> _GIVEN TEXT_
::::
This consultant had the cheek to say that - whilst I couldn't use a birth centre (tell me something I don't know...) - I could have a 'low intervention' birth on the main ward and I didn't have to have an epidural. Thanks a lot. How they expect someone to labour effectively without painkillers when they've barred other methods of 'natural' pain relief (eg birthing pool), I really don't know. Not to mention the fact that epidurals are strictly contraindicated when you've been on heparin due to the risk of bleeding into the spine.

Besides, as I keep ranting on - part of my thinking in trying to have as active a birth as possible, and trying to reduce my chances of a Caesarean, is that by keeping mobile, I reduce my risk of dvt.

As suspected, the growth scan was fine - and the one thing that my midwife would have found useful (exact current position of the placenta - last seen anterior, not low) wasn't recorded.

Anyway - I was fairly upset by this whole conversation, but my gut feeling was that in the absence of firm information, I would decline induction before my due date - and base my decision thereafter on facts presented to me. We asked this consultant for facts relating to intrauterine death with my condition, but she couldn't find any to hand, said she would look on the internet (like I can't do that myself?) and give them to the midwife present, who would be at the ante-natal clinic at which I had my next appointment this week.
::::
> _TASKS FOR THIS EXERCISE_
1. Name every care setting mentioned in the birth-planning account.
2. Carry the birth-planning account forward from its last sentence, keeping the same first-person voice.
The listing has no connection to the birth-planning account.
::::
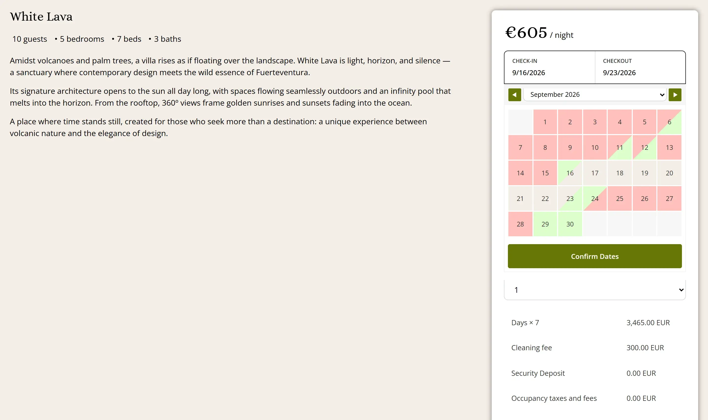This screenshot has height=420, width=708.
Task: Select September 21 in the calendar
Action: tap(520, 198)
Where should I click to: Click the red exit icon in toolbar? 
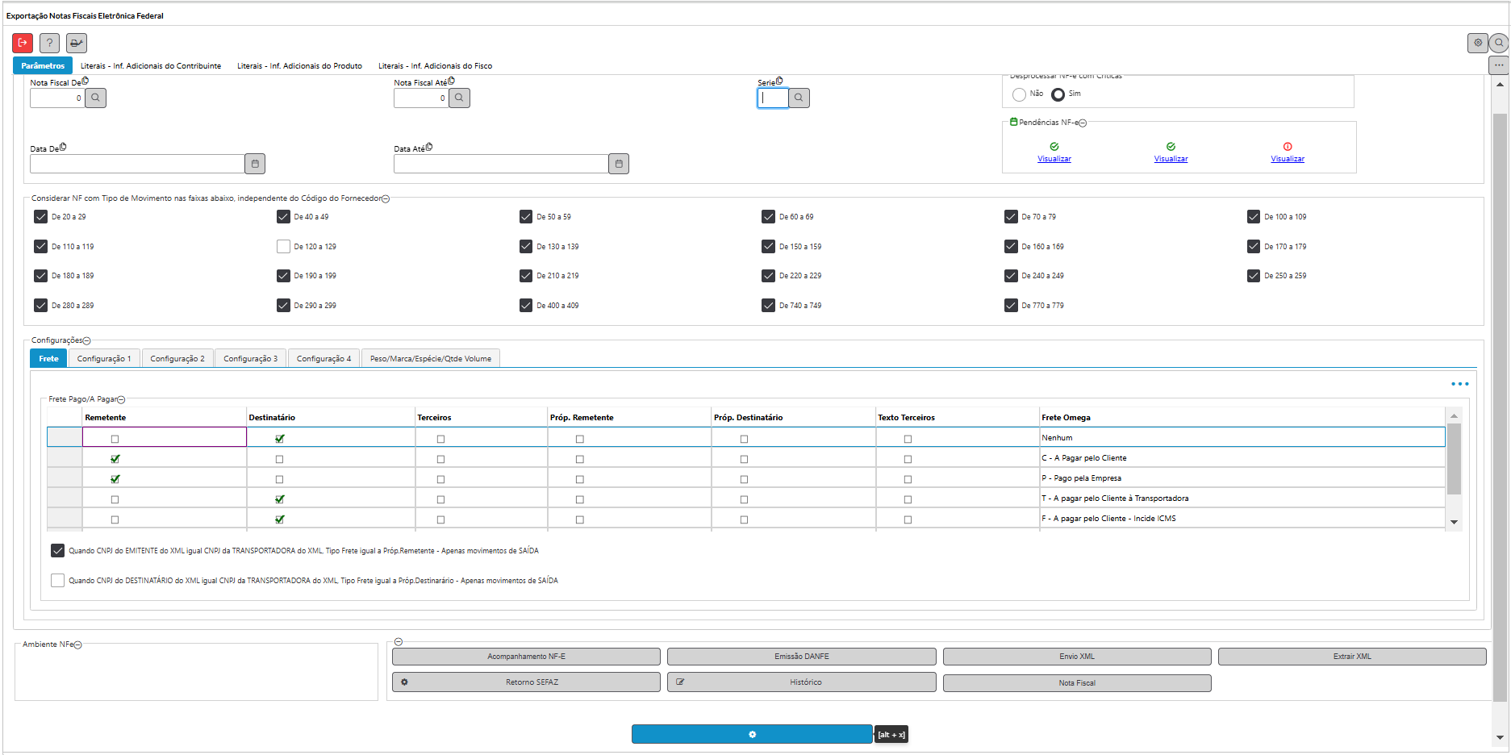[23, 43]
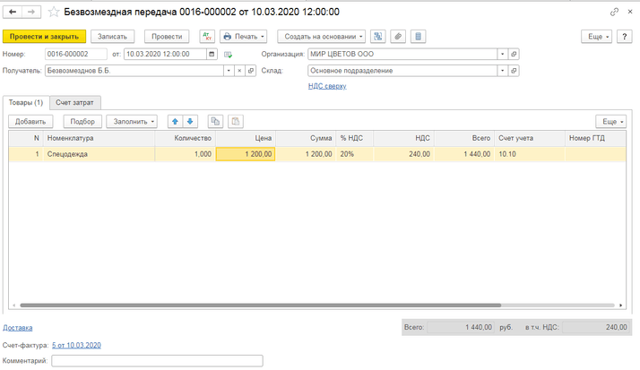Click the Комментарий input field
Screen dimensions: 640x370
pos(157,360)
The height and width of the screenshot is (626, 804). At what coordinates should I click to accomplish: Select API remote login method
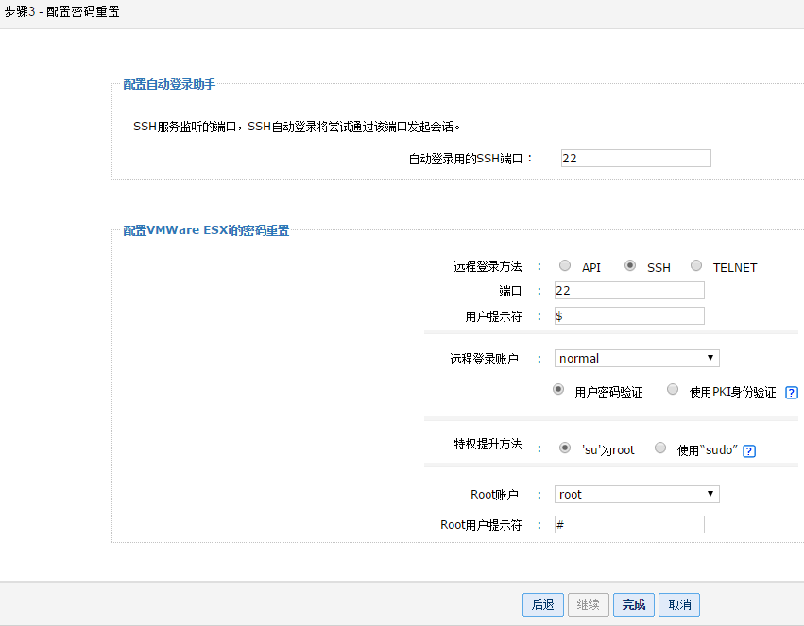565,266

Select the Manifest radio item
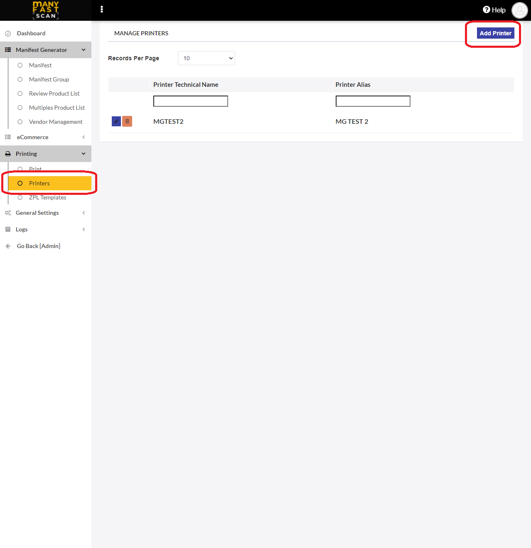[x=20, y=65]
::::
> _RESULTS IN ORDER_
1. birth centre, main ward, ante-natal clinic

2.
I took my blood pressure and pulse before going to the appointment with my own consultant and the former was sky high and my pulse - usually 60-something - was 104. So - really - the stress isn't doing either of us any good.

Despite the first consultant going on about how it was my decision etc etc, she'd written across the scan report 'Recommend IOL by 40/40, discuss with Mr X'. Amusingly, when my consultant saw this, he went off on one about how he'd only sent me to her because she had a skill that he needed to use and if he'd wanted an opinion, he'd have asked for it (the implication being that it will be a very long time indeed before HE goes to HER for advice...) and if she's going to make comments like that, she should really have all the information and statistics at her fingertips.

He also completely slated the advice given to me by his registrar a few weeks previously about when I should finish the anticoagulants (now extended to the beginning of labour, recommencing afterwards for six weeks), saying that he doesn't hire these people, he has no control over them and that this particular registrar should know better.

He also confirmed that I could have a natural or managed third stage, if I wanted, and there are no implications thereto with the antiphospholipid thing because I AM a clotter, not a bleeder. Which also means that the consultant who did the scan was also talking rubbish.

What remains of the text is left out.